## Aim of the task
Count the lines of the material below that contain the word "what", matching case exactly, and give only the number.

## Dataset excerpt

• • • • • • •

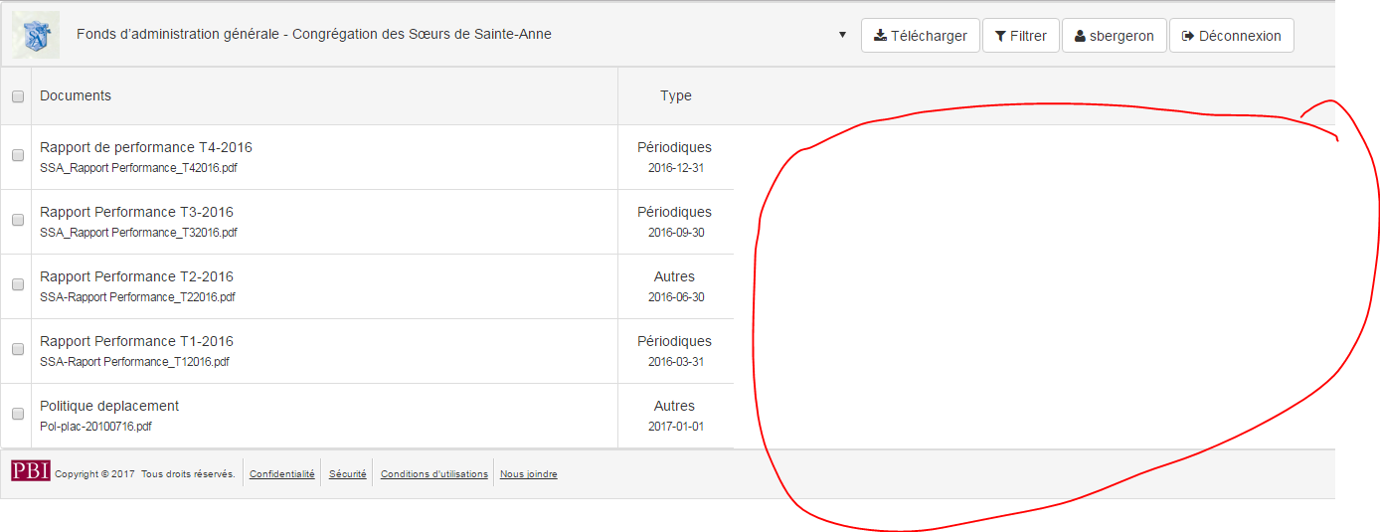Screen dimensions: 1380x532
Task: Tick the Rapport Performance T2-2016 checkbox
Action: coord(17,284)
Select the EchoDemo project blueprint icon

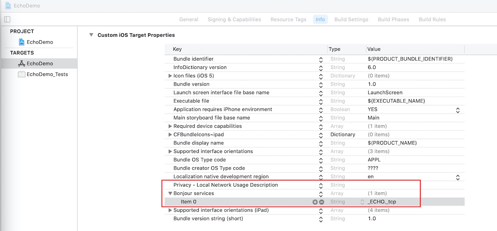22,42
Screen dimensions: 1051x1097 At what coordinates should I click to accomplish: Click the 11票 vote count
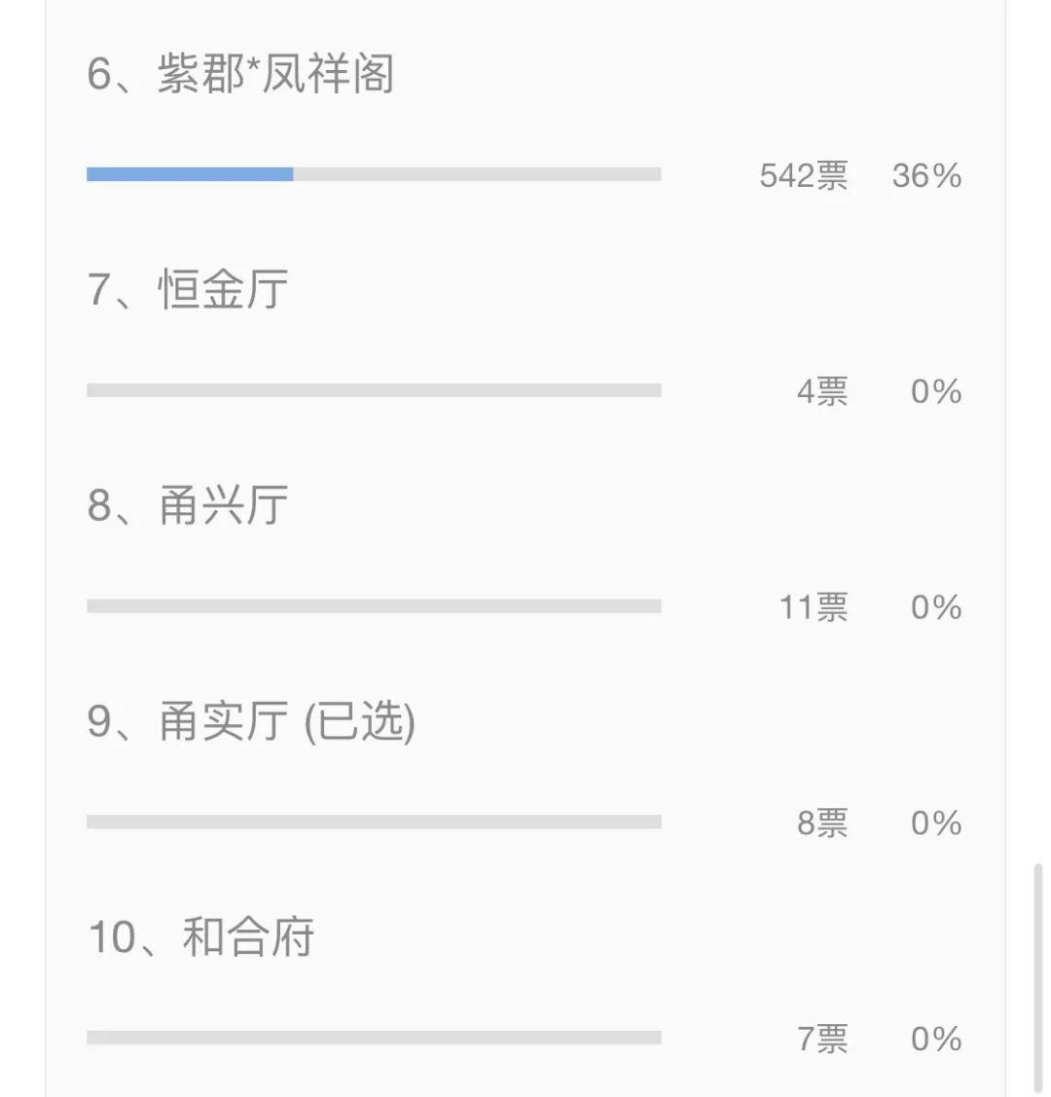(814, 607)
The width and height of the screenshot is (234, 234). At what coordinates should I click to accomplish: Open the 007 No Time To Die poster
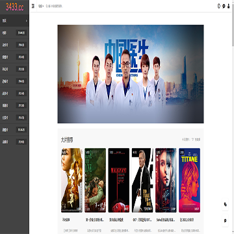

• • • • • • •

## Expected output
2